Um dia visitei o museu anatómico no ICBAS com uns amigos meus, graças a uma amiga de medicina que lá estuda. Tenho um certo gosto por coisas macabras, que dêem algum arrepio ou adrenalina. E saí dali pensativo com o que vi. Um médico não é capaz de olhar para a vida da mesma maneira que nós após tirar o curso (pelo menos o curso). E até eu não fui capaz desde esse dia. É estranho ver partes de um corpo como o nosso expostas como se num museu. Ou num carro numa sala como se fosse num talho (mas sem facas e sangue, também não exageremos). Sim, um carro com partes de corpo por analisar ou tratar. Foi um pouco chocante. Nunca saberei o que se passou com os donos dessas partes do corpo. Acho que essa ideia nos torna todos muito iguais, muita carne e osso. E assim pensei no meu papel futuro. Se devia ou não doar.

Não altera em nada o que vem depois. Querem um funeral típico? Acho que um defunto com 2, 1 ou nenhum rim tem basicamente o mesmo aspeto... Nem me vou alongar muito se a preferência for cremar.

“doar é acreditar num futuro que não nos pertence” 
psicólogo Carlos Céu e Silva
(retirado deste artigo do Público)

Segundo o que investiguei, cabe apenas passar por uns processos burocráticos como a escolha da entidade à qual vamos doar o corpo, preencher um acordo, ter testemunhas desse acordo e convencer a família (tem a última palavra).

O mais procurado passa por corpos de mulheres e crianças (este último deve ser invariavelmente trágico para aceitar doar assim de boa vontade). 

A tecnologia tem avançado imenso, mas nenhum médico vai ter uma carreira em que não tenha de tocar, de mexer num paciente, num corpo.
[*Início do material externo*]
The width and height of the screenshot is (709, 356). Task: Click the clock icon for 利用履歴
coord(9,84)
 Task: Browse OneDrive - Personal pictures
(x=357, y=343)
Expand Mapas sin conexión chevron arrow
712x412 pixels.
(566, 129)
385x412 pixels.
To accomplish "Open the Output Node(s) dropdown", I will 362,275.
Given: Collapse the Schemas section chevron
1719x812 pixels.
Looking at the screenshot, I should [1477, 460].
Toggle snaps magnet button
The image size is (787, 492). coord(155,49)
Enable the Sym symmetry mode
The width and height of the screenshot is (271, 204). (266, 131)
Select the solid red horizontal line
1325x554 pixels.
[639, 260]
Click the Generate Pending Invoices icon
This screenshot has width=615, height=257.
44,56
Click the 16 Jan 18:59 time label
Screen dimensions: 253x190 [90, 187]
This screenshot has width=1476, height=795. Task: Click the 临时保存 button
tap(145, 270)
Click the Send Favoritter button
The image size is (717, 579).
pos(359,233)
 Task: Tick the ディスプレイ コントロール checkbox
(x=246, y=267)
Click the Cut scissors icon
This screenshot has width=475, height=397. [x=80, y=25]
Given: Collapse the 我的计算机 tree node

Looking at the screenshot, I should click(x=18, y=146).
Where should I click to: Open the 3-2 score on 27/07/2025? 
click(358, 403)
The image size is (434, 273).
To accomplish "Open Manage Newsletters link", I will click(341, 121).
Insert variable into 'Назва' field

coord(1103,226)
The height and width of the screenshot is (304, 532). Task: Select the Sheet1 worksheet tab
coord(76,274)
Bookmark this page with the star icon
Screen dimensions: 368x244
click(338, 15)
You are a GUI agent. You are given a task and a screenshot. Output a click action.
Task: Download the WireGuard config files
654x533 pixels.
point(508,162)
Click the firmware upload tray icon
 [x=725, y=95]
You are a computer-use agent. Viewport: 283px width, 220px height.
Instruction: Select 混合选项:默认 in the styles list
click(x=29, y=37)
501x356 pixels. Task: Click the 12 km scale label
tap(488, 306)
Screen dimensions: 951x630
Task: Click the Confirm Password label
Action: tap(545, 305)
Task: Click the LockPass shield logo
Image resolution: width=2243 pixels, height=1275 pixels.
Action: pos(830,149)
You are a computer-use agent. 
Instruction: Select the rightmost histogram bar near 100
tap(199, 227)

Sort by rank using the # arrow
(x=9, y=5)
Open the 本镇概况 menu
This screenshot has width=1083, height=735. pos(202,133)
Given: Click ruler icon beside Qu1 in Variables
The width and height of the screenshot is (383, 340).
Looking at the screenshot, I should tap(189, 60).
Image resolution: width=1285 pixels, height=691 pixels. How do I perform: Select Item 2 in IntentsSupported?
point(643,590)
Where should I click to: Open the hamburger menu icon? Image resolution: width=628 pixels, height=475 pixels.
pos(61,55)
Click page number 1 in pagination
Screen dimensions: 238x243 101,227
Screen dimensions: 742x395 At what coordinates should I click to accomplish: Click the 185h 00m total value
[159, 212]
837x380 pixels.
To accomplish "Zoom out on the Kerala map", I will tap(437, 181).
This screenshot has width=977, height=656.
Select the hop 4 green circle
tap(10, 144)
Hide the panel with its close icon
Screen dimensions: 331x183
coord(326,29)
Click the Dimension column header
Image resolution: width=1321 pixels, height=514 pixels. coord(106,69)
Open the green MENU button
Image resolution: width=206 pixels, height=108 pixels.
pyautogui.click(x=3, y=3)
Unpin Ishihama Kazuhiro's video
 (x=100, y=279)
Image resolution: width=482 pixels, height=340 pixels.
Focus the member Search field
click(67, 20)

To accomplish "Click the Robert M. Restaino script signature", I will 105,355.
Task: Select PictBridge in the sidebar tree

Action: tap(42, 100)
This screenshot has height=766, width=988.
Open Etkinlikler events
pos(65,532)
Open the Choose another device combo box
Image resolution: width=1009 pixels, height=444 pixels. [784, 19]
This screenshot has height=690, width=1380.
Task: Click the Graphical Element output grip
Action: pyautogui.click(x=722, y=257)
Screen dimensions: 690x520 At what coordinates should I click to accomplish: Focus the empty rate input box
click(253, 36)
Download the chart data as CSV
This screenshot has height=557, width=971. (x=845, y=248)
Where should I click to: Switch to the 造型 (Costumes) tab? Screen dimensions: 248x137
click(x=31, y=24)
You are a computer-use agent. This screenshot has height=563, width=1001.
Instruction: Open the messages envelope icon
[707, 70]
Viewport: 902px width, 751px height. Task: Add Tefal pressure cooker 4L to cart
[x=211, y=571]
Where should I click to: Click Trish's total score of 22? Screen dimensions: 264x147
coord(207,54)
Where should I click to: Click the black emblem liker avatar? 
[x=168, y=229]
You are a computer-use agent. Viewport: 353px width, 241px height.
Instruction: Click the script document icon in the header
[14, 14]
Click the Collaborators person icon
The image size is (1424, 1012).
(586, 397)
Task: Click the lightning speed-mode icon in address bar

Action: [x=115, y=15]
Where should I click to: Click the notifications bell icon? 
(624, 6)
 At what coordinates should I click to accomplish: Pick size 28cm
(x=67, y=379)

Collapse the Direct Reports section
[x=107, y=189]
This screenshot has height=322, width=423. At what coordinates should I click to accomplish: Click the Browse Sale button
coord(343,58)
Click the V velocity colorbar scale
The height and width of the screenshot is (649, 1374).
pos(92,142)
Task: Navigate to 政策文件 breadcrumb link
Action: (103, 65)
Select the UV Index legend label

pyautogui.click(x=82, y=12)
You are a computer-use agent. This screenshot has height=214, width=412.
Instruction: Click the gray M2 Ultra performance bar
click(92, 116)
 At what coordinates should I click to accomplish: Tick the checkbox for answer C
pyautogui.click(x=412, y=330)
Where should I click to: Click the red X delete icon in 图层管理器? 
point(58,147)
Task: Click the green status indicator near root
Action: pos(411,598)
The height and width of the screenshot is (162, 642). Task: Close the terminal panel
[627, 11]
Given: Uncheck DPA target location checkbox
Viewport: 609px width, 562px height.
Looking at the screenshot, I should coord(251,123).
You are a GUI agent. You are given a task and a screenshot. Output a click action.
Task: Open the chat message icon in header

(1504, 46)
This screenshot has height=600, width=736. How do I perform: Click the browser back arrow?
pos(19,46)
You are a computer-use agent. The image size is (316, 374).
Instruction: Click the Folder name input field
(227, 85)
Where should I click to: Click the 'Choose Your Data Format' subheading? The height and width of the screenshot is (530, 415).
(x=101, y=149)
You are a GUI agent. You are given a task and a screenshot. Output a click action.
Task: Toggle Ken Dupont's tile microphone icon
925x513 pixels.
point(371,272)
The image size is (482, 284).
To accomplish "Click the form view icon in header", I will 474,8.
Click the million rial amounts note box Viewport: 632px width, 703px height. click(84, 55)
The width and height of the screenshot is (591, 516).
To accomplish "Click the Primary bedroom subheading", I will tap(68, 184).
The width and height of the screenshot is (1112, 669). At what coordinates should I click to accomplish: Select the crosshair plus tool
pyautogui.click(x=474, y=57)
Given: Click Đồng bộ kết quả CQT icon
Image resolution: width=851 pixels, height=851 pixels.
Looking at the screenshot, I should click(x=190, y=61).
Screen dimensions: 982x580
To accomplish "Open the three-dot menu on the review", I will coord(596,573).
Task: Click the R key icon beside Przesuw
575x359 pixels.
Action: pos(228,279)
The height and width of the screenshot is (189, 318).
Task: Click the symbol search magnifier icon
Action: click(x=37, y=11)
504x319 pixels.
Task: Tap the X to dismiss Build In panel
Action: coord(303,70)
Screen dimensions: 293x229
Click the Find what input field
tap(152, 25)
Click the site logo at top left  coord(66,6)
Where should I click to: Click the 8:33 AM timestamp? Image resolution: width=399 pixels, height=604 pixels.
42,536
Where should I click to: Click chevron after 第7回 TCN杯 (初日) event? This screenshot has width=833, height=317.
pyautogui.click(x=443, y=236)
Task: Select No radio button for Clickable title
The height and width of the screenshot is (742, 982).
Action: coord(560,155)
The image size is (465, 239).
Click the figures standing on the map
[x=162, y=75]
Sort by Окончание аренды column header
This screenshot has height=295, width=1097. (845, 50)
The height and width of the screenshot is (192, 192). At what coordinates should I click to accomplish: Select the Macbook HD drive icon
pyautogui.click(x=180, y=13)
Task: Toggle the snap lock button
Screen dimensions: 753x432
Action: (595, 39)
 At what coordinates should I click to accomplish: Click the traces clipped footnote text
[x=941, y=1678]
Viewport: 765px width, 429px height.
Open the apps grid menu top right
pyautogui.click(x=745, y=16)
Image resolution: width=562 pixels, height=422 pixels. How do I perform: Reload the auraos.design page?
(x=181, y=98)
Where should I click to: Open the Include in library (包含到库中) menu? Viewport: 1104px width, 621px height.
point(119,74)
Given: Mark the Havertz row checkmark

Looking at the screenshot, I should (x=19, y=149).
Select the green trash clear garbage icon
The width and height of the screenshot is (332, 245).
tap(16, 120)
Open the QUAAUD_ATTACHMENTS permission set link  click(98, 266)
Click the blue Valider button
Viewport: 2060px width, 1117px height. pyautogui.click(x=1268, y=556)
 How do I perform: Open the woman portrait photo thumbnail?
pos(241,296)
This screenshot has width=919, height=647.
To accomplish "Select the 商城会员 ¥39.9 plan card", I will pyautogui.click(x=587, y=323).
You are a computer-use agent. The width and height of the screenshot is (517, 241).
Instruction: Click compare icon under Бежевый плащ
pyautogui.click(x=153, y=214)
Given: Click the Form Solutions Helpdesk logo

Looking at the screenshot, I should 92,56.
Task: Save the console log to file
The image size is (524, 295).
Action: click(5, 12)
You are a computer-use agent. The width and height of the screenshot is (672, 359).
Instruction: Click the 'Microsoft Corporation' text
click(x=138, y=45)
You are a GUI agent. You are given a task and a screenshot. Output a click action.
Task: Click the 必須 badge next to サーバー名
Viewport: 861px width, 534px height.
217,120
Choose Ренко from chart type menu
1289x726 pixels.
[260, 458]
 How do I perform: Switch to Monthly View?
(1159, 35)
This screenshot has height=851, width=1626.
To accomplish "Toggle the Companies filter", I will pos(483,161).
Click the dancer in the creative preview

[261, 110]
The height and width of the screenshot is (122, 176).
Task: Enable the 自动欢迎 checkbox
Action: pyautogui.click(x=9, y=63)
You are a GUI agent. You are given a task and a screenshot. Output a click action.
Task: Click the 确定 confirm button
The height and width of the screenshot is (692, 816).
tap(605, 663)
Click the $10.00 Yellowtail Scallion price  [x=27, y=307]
Não há melhor treino e investigação do que este. Mexer nos vivos tem outras limitações, não esquecer que eles precisam de estar dispostos antes, durante e depois, e é necessário o uso de anestesia... 

Se leu este post leve pelo menos este pensamento consigo pela sua vida. Odeio hospitais e médicos, mas são eles que nos permitem viver mais e melhor. Ajudemos a que eles sejam melhores.